After months of secret negotiations between Duke Energy, House Republican leaders, and other select stakeholders in North Carolina, sweeping energy legislation has been unveiled at last.
But the 47-page bill (pdf) is no grand compromise. Duke and other groups involved in the closed-door talks were seeing the proposal for the first time Tuesday afternoon, and one — the state’s leading clean energy nonprofit — announced its opposition hours later.
The North Carolina Sustainable Energy Association took particular issue with the bill’s initial pages, which call for shuttering five of Duke’s coal-fired power plants but ushering mostly new gas plants in their place. While only 900 megawatts of new gas infrastructure is spelled out in one provision, another section requires state regulators to approve coal-replacement units that meet criteria only natural gas could satisfy. This “mandate to replace costly coal with risky natural gas” must be “eliminated,” the association said.
Environmental advocates, excluded from the last several months of talks, agreed.
“This legislation appears to bind the hands of the commission by mandating new fossil-fuel power plant construction, irrespective of how those projects stack up against alternatives,” David Kelly, director of North Carolina political affairs for the Environmental Defense Fund, said in a statement. As a result, the measure would push the state “perilously close to trading one fossil-fueled future for another.”
Duke is also limited to retiring only $200 million of its coal assets using securitization, a tool that allows it to repay its debt to investors using ratepayer-backed bonds that bring a lower interest rate.

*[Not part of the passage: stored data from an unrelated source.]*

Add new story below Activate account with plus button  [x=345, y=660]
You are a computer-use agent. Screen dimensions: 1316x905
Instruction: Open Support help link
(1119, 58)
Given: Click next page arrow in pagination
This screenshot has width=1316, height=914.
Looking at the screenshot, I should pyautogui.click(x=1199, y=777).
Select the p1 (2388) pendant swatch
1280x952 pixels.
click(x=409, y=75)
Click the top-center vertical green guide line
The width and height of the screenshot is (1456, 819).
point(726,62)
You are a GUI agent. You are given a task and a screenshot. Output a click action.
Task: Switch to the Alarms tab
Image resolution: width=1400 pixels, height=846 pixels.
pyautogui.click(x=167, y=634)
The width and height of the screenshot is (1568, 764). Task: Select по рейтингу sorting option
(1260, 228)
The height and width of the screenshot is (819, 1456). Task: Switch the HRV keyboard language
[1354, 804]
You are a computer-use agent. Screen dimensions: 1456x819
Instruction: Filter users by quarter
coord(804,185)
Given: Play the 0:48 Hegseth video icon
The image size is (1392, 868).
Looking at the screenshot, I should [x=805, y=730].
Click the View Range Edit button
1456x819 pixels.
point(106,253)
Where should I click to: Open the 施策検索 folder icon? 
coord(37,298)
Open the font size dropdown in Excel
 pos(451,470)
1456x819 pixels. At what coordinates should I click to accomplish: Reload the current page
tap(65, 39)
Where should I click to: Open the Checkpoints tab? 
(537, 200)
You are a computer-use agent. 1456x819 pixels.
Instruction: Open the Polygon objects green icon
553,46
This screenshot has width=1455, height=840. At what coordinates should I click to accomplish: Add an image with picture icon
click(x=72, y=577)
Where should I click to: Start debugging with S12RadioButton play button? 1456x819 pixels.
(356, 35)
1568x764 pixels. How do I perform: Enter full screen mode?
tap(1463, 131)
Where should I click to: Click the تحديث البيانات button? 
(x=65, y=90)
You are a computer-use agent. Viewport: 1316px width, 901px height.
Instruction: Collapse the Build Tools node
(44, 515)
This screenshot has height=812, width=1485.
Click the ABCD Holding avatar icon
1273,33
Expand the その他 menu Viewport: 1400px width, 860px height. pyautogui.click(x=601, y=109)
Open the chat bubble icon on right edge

“Duke has control over what they propose to securitize, so why do we need a cap?” asked David Rogers, Southeast deputy campaign director for the Sierra Club’s Beyond Coal campaign. “They’ve got $6 billion in plant balances remaining.”
The legislation curbs utility-sector carbon emissions by 61% from 2005 levels by 2030, while the administration of Gov. Roy Cooper has set a 70% reduction target in the same time frame. By mandating new gas and leaving several coal units online, the bill could actually prevent further pollution cuts, Rogers said. “This bill will make it harder to hit the governor’s 70% goal,” he said, “not easier.”